[Collected data entries]
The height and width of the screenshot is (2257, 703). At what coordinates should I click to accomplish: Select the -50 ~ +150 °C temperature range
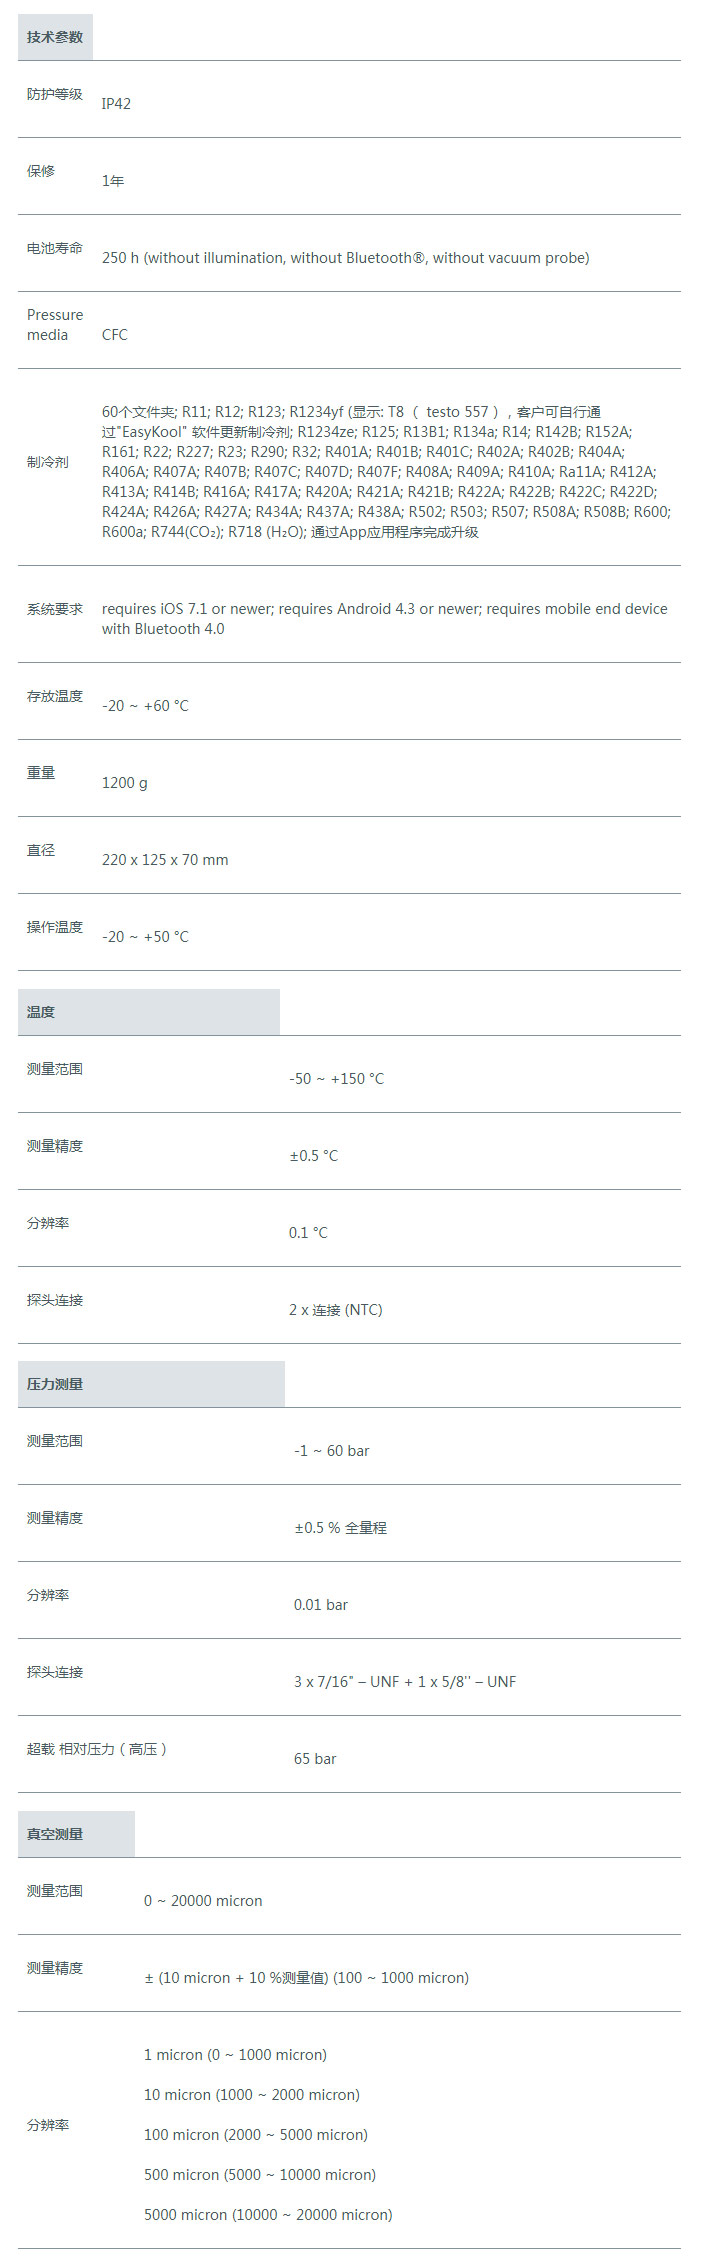click(x=336, y=1079)
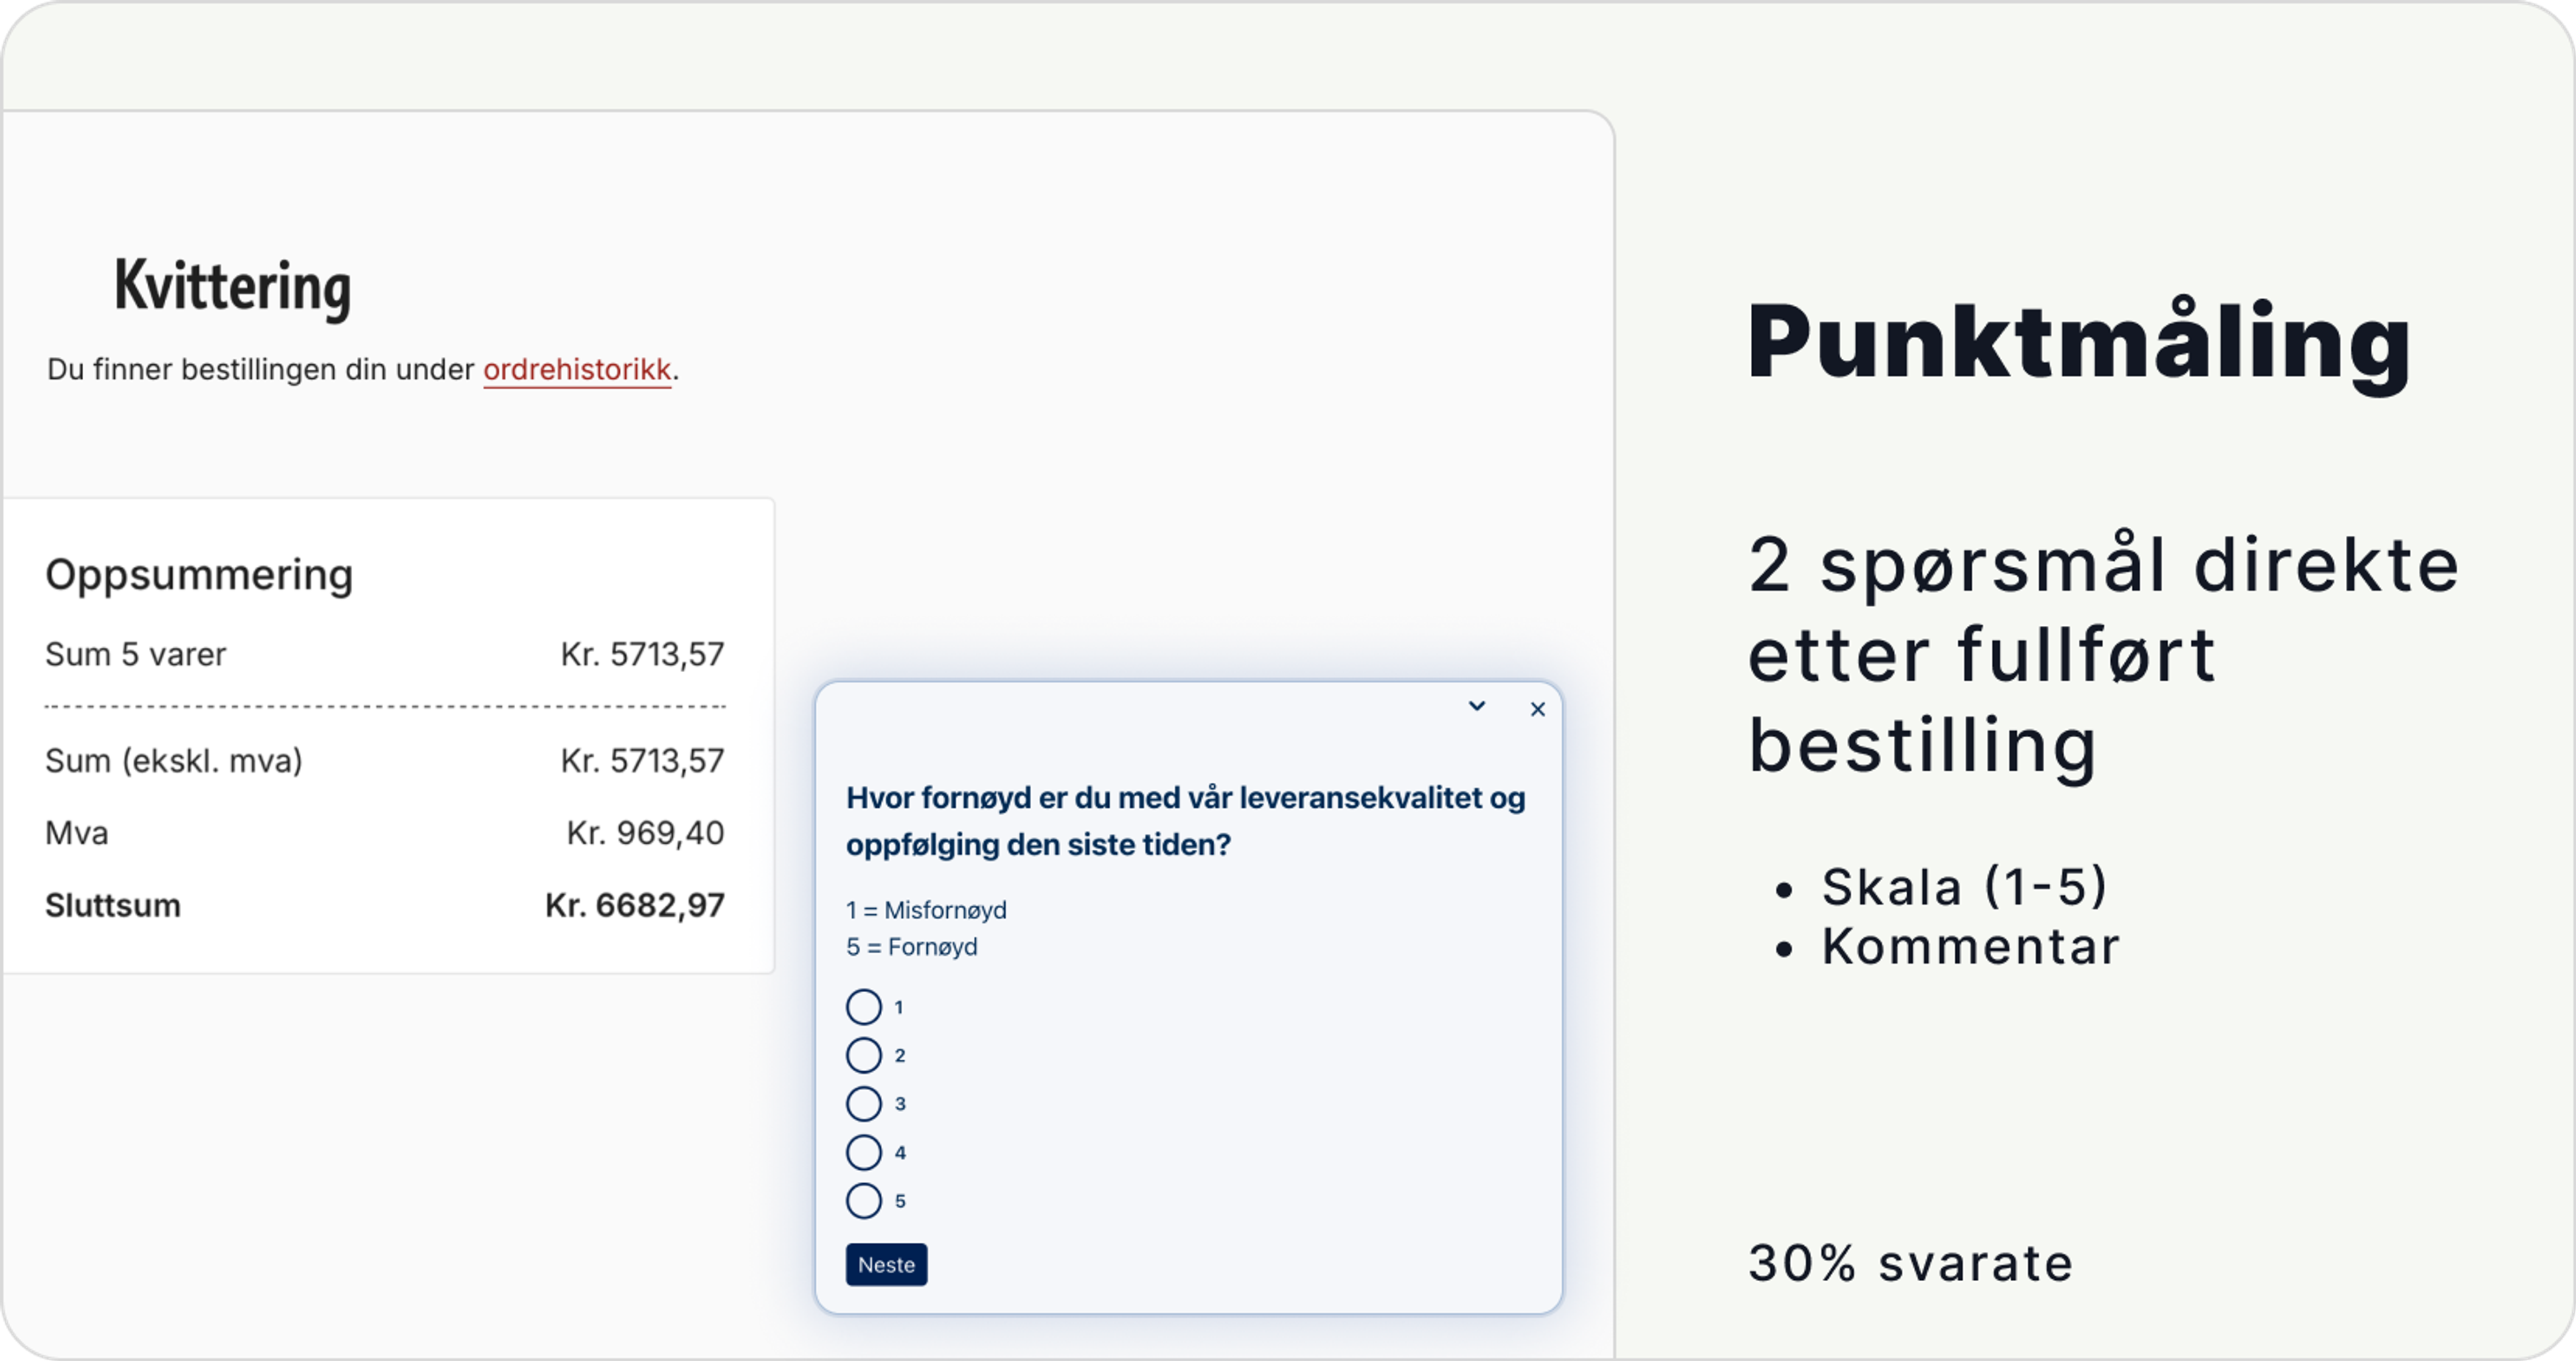The height and width of the screenshot is (1361, 2576).
Task: Select rating 4 in the survey
Action: [x=863, y=1152]
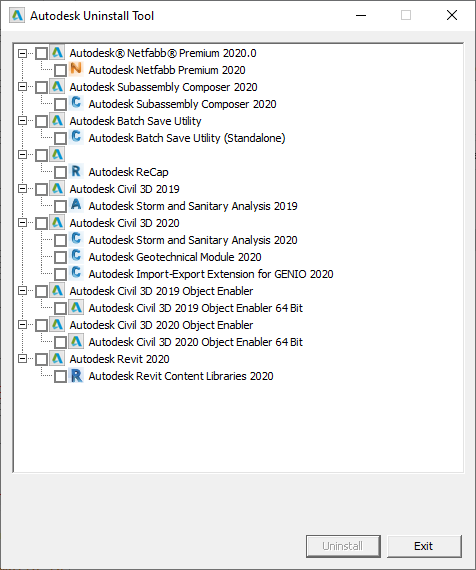Collapse the Autodesk Revit 2020 node

23,359

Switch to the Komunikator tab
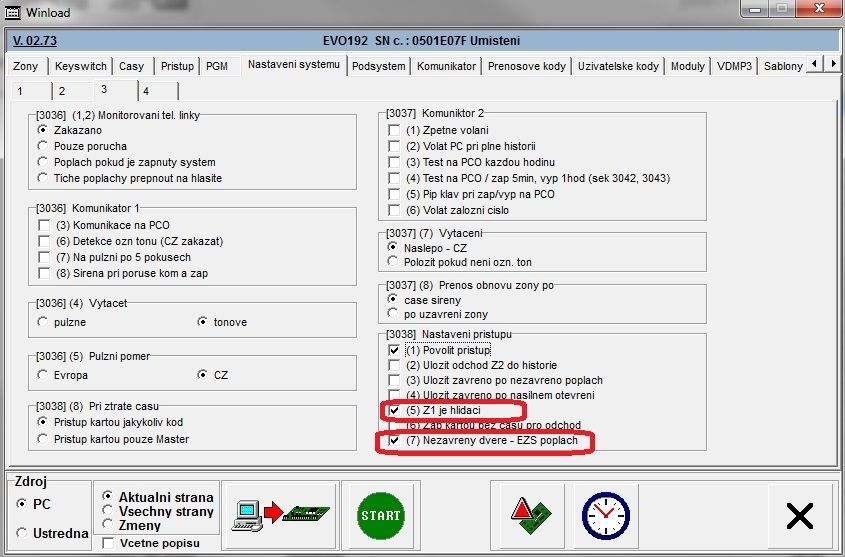point(446,67)
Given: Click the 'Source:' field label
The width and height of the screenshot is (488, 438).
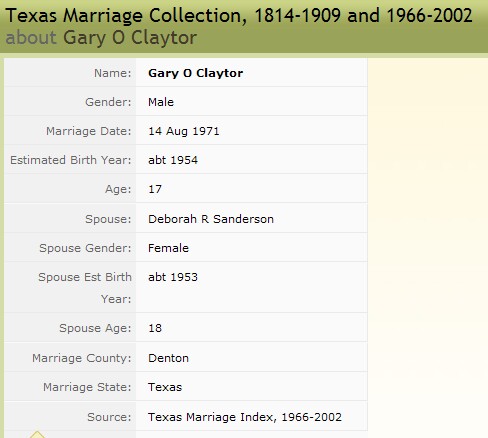Looking at the screenshot, I should point(109,417).
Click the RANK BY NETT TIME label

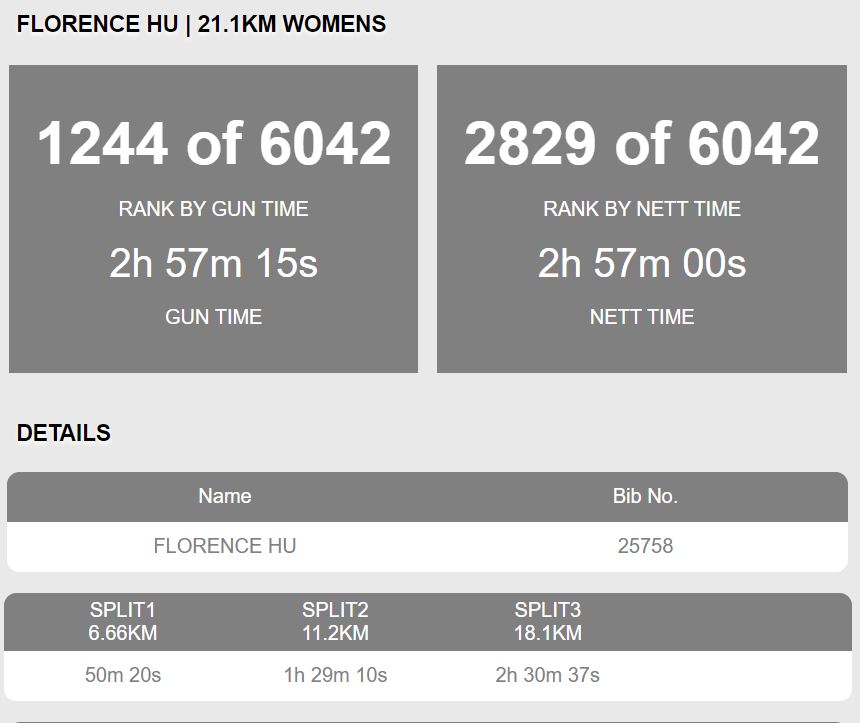pyautogui.click(x=642, y=209)
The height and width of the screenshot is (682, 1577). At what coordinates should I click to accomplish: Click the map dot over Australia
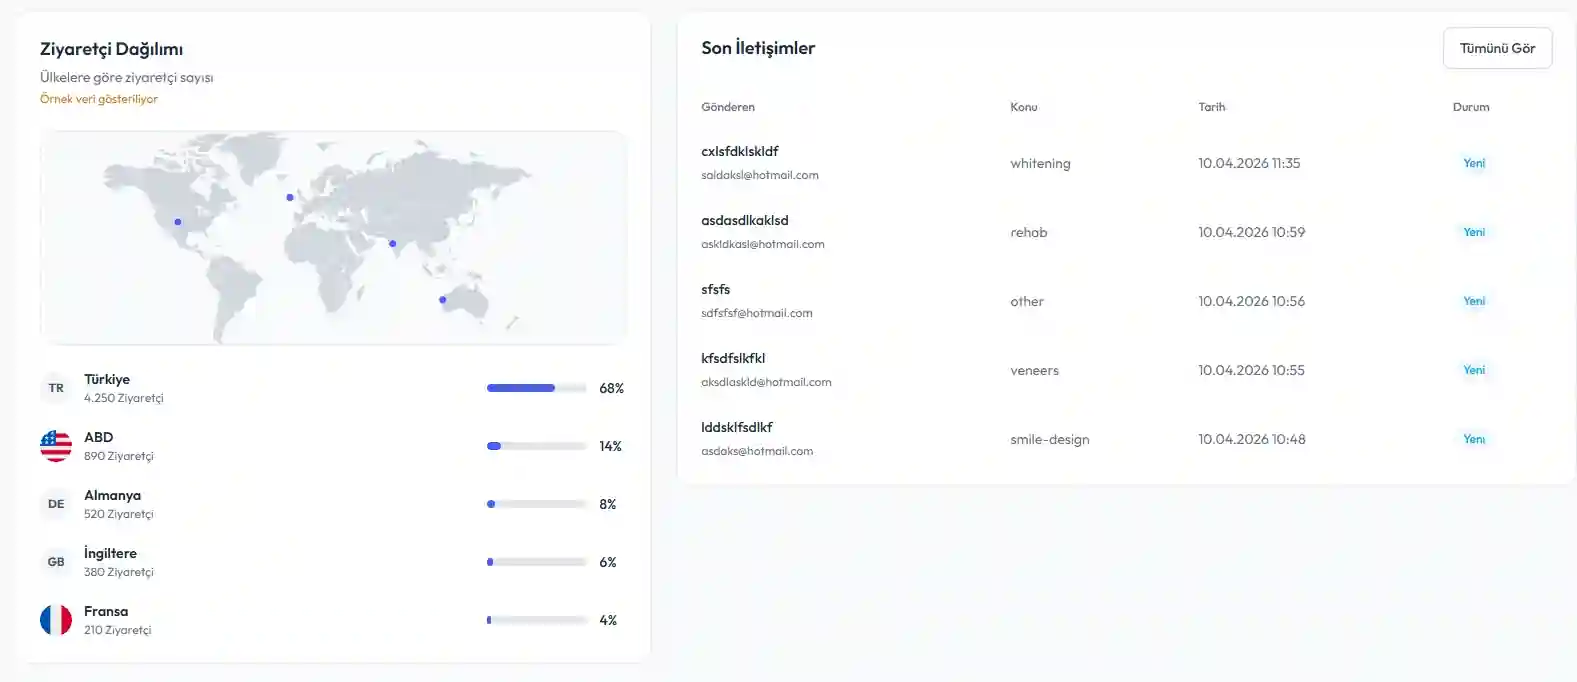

▸ WORK REQUEST
Please keep the pictures out and reproduce the records above exactly.

▸ EXERCISE SOLUTION
The height and width of the screenshot is (2257, 703). At what coordinates should I click to accomplish: Select the -50 ~ +150 °C temperature range
click(x=336, y=1079)
The height and width of the screenshot is (1361, 2576).
Task: Select rating 4 in the survey
Action: [x=863, y=1152]
Collapse the Autodesk Revit 2020 node

23,359

Switch to the Komunikator tab
point(446,67)
Given: Click the 'Source:' field label
The width and height of the screenshot is (488, 438).
Looking at the screenshot, I should point(109,417).
Click the RANK BY NETT TIME label

pyautogui.click(x=642, y=209)
The height and width of the screenshot is (682, 1577). At what coordinates should I click to accomplish: Click the map dot over Australia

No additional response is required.